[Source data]
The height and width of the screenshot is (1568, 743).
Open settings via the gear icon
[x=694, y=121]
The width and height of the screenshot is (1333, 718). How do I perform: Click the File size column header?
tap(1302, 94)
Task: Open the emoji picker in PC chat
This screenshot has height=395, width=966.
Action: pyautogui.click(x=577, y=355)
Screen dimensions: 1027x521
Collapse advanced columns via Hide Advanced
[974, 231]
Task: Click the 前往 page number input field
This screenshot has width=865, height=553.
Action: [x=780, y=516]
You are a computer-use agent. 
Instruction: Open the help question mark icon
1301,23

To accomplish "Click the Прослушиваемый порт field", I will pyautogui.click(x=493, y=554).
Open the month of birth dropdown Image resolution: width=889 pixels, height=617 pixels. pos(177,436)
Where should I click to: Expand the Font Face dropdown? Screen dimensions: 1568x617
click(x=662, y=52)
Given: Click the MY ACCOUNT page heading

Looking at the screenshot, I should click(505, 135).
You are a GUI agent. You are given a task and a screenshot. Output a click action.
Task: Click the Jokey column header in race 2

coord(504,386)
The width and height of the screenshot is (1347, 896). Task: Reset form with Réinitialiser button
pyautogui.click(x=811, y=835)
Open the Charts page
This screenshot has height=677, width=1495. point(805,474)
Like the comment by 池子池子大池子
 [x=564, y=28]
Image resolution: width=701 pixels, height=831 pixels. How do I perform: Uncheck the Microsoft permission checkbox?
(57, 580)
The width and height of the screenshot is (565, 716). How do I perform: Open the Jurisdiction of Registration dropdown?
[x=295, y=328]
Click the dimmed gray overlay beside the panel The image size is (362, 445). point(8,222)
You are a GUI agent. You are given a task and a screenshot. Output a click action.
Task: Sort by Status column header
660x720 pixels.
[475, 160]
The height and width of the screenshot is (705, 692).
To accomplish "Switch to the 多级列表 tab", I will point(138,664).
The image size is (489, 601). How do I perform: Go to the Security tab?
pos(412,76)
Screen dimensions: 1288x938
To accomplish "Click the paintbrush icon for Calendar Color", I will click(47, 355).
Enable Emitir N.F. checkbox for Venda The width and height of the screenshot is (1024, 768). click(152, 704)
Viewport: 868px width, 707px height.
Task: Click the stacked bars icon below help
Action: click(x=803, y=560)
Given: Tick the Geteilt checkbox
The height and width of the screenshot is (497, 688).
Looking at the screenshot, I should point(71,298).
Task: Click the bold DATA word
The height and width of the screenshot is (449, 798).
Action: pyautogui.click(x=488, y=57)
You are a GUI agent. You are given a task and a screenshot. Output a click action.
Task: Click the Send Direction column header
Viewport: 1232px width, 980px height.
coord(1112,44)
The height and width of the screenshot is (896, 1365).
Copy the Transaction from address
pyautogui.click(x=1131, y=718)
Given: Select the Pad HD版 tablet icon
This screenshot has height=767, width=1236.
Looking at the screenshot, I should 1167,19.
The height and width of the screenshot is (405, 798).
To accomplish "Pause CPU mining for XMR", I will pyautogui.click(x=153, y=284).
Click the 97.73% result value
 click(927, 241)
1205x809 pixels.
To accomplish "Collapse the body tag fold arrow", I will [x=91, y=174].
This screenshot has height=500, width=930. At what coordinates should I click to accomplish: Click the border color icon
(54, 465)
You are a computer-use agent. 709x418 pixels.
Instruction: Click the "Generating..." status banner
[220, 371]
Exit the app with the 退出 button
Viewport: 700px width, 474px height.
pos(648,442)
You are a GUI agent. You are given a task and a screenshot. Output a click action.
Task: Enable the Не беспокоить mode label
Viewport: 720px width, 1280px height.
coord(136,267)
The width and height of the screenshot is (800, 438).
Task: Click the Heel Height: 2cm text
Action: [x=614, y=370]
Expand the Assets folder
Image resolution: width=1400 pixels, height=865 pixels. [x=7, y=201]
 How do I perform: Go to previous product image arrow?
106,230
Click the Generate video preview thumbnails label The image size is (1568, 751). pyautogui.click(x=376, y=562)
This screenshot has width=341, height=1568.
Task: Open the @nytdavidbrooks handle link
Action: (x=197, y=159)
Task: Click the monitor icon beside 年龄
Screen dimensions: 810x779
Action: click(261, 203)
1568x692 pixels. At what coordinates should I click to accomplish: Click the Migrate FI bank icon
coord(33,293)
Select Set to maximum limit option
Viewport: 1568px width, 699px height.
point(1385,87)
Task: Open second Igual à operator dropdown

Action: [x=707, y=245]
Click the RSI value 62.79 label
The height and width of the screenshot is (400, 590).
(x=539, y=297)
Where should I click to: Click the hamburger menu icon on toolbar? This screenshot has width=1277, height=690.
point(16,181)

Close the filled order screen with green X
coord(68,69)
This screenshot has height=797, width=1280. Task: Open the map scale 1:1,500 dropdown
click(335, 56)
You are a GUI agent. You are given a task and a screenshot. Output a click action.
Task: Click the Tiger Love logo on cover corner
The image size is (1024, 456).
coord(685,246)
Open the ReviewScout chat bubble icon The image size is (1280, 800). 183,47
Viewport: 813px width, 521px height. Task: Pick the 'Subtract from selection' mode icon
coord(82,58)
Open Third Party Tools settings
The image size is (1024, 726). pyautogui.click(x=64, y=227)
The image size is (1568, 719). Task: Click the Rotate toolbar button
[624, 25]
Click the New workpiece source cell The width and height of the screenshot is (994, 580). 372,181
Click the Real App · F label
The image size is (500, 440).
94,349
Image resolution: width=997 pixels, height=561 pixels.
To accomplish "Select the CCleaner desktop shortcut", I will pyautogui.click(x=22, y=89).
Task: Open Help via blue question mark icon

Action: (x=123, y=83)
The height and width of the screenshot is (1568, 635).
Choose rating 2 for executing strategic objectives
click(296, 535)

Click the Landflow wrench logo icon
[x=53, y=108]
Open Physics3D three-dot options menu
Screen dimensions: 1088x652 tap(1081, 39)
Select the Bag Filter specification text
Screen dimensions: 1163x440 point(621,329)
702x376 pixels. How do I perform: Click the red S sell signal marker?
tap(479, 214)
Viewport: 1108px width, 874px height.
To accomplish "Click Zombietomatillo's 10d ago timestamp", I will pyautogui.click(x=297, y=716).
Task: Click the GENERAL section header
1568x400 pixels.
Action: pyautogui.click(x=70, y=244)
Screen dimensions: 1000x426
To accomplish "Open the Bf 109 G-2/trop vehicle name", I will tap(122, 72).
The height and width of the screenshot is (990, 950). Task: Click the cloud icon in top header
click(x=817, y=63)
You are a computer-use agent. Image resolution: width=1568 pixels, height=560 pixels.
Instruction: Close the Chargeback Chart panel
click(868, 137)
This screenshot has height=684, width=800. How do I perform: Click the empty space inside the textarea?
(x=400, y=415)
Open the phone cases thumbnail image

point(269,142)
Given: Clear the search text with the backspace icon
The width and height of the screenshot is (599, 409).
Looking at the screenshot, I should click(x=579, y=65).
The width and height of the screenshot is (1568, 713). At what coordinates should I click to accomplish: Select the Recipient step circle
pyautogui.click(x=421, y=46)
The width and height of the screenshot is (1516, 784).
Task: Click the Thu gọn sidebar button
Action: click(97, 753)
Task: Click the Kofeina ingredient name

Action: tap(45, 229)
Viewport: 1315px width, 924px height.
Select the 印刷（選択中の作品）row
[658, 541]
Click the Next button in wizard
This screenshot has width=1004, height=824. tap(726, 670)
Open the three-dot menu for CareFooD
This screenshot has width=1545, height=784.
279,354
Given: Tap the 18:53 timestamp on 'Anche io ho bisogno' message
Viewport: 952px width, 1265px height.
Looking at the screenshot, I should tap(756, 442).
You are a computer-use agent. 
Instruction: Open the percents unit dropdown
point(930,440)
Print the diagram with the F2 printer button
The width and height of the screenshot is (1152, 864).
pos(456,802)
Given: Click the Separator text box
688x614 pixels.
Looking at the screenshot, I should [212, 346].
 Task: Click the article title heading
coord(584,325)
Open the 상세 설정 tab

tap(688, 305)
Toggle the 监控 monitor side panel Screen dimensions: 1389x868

YOUR ASSIGNMENT: Lines containing the word "field" are to be located in the entries and copied.

RESULT FOR THIS TASK:
Task: Click the 前往 page number input field
To accomplish "Click the Прослушиваемый порт field", I will pyautogui.click(x=493, y=554).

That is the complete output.